PROBLEM: Reproduce verbatim the portion of the listing that begins with the line containing "This screenshot has width=230, height=172." and ends with the line containing "Select Mac Allister", both of those lines included, and output nothing else.

GIVEN DATA:
+===+

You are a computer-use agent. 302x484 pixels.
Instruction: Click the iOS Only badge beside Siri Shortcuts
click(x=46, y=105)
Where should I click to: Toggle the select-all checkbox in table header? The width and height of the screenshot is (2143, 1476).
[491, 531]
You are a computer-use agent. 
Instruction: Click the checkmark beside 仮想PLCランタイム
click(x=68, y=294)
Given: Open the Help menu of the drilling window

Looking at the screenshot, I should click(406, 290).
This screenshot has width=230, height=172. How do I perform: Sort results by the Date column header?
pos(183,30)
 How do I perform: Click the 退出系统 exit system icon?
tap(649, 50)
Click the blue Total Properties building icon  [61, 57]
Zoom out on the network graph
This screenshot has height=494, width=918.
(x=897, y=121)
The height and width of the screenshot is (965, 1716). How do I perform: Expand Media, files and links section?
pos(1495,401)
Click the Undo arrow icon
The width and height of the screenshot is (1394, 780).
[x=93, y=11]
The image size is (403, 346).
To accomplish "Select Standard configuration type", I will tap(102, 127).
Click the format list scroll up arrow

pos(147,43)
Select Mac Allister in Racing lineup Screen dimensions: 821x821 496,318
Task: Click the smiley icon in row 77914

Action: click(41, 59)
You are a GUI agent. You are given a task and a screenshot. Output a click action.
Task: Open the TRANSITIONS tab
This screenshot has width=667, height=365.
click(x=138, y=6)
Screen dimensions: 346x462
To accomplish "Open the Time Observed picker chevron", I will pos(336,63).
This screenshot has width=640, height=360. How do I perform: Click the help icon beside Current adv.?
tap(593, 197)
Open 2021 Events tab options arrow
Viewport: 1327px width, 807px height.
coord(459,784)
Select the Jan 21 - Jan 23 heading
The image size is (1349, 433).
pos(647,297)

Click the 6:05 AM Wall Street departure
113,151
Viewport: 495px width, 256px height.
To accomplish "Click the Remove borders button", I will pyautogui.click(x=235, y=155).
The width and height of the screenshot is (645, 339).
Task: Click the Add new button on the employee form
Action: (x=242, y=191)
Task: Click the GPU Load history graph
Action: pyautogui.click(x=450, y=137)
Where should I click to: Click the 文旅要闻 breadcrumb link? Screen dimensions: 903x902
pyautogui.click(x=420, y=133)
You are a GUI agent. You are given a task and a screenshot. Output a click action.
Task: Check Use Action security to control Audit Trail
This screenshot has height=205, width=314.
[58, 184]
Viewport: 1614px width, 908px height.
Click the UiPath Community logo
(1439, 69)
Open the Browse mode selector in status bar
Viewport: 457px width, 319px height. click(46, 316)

+===+

RESULT OF THE EXERCISE:
This screenshot has width=230, height=172. How do I perform: Sort results by the Date column header?
pos(183,30)
 How do I perform: Click the 退出系统 exit system icon?
tap(649, 50)
Click the blue Total Properties building icon  [61, 57]
Zoom out on the network graph
This screenshot has height=494, width=918.
(x=897, y=121)
The height and width of the screenshot is (965, 1716). How do I perform: Expand Media, files and links section?
pos(1495,401)
Click the Undo arrow icon
The width and height of the screenshot is (1394, 780).
[x=93, y=11]
The image size is (403, 346).
To accomplish "Select Standard configuration type", I will tap(102, 127).
Click the format list scroll up arrow

pos(147,43)
Select Mac Allister in Racing lineup Screen dimensions: 821x821 496,318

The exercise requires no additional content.